Similarly, assets are divided into two categories:
■ Current assets - those that can easily be realised or converted into cash within a year included here would be bank balances (if in the black of course, otherwise these would appear as a current liability) and money owed to the business from its sales activity.
■ Non-current assets - defined as long term investments are those that are not expected to be converted into cash in the current period, examples of this would include property, vehicles and other plant and machinery.
Wendy Tate Bean Counters
Q. What is a profit and loss statement? And how do I use it effectively for my business?
A. A well-structured and accurate P&L will allow a business owner to 1. Calculate the potential corporation tax it will have to pay when due and allow them to plan accordingly to take steps to reduce this liability or put money aside to pay for it.

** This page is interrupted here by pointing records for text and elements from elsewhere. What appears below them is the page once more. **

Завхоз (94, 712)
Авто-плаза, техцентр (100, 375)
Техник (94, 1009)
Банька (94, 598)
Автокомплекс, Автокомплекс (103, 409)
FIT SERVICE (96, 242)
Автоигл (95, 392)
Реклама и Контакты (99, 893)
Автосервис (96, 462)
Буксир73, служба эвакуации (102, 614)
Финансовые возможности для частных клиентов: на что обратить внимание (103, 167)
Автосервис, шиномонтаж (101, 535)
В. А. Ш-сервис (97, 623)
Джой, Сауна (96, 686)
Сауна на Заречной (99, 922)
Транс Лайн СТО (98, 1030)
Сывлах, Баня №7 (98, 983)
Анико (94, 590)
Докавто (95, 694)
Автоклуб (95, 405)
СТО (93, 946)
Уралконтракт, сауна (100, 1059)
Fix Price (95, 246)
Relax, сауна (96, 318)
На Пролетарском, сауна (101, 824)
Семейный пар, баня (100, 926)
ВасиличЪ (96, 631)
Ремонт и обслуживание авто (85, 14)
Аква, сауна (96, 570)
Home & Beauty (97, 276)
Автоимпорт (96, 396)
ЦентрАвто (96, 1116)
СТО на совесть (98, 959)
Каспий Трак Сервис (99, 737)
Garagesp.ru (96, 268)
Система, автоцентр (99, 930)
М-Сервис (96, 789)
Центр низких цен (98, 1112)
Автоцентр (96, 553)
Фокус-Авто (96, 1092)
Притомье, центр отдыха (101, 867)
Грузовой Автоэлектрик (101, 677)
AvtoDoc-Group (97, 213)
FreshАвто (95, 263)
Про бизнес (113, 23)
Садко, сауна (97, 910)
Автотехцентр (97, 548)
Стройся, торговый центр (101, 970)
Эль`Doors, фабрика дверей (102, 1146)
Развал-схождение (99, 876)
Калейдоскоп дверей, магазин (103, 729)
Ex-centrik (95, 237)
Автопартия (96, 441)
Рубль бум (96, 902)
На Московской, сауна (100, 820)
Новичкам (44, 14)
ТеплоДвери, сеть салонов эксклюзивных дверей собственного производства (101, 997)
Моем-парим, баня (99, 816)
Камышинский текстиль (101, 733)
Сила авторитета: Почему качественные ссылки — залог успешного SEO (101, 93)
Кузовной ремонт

2. Identify which parts of the business are profitable and which are not, thus allowing a business owner to allocate resources more effectively. This will greatly assist in planning for the future growth of the business.
3. Identify a break-even point for the business to allow them to price their goods and services more accurately and in line with the market.
James Blacklaws JB Commercial Finance
Contributing experts
James Tarry Scottsdale Moneywise
James Blacklaws JB Commercial Finance
Wendy Tate Bean Counters
Margot Clarke Margot Clarke
Q. What should be included in a set of management accounts?
A. Management accounts help businesses to manage their finances and their operations effectively and make informed decisions leading to effective business growth. Like the statutory year end accounts, they include the Profit & Loss and the Balance Sheet. However the difference is that whilst the statutory accounts look back in time, management accounts look forwards into the future.
They’re typically prepared on a monthly/quarterly basis and include other reports such as budgets, forecasts and cashflow statements plus any key performance indicators that are pertinent to your business and sector. By comparing them month on month you can see if your business is growing in line with your expectations and react to any issues as and when they occur.
For some businesses it’s even appropriate to identify income and expenses according to the month in which they occur. For example, if you send a client an invoice in July for a job carried out in June you’d use management accounting to pull that invoice out of the July figures and show it in the June figures. This gives a true picture of the activity during that particular month and allows you to compare it with the same month in the previous year(s). It’s vital for any business, serious about growth, to be looking at the management accounts on a monthly basis.
Margot Clarke Margot Clarke
Q. What business insurances should I have in place? What is essential and what is recommended?
A. It’s essential (and a legal requirement) for a business to have a comprehensive business insurance package depending on their individual requirements. these usually include buildings cover, contents cover, and Public Liabilities insurance.
It is also likely that business interruption insurance would be seen as an essential addition to any policy. I would always recommend a business owner covers themselves plus any essential employees/directors for critical illness cover, life insurance, and a form of income protection depending on their value to the business.
James Blacklaws JB Commercial Finance
A. Leaving aside the necessary general insurances (public liability, insurance of business assets etc) a good starting point is what protection have you given up in your move to self-employment? Larger employers offer sick pay schemes and death-in-service benefits, these can be obtained for less than you may think, especially ‘relevant life’ cover which is a business expense when paid via a limited company.
The pandemic should help a focus on health covers, not just sick pay (income protection) but also the less common private medical insurance, critical or serious illness cover. The loss of key employees can be covered by key person protection, and shareholder protection (which makes funds available to buy out a shareholder) should not be ignored.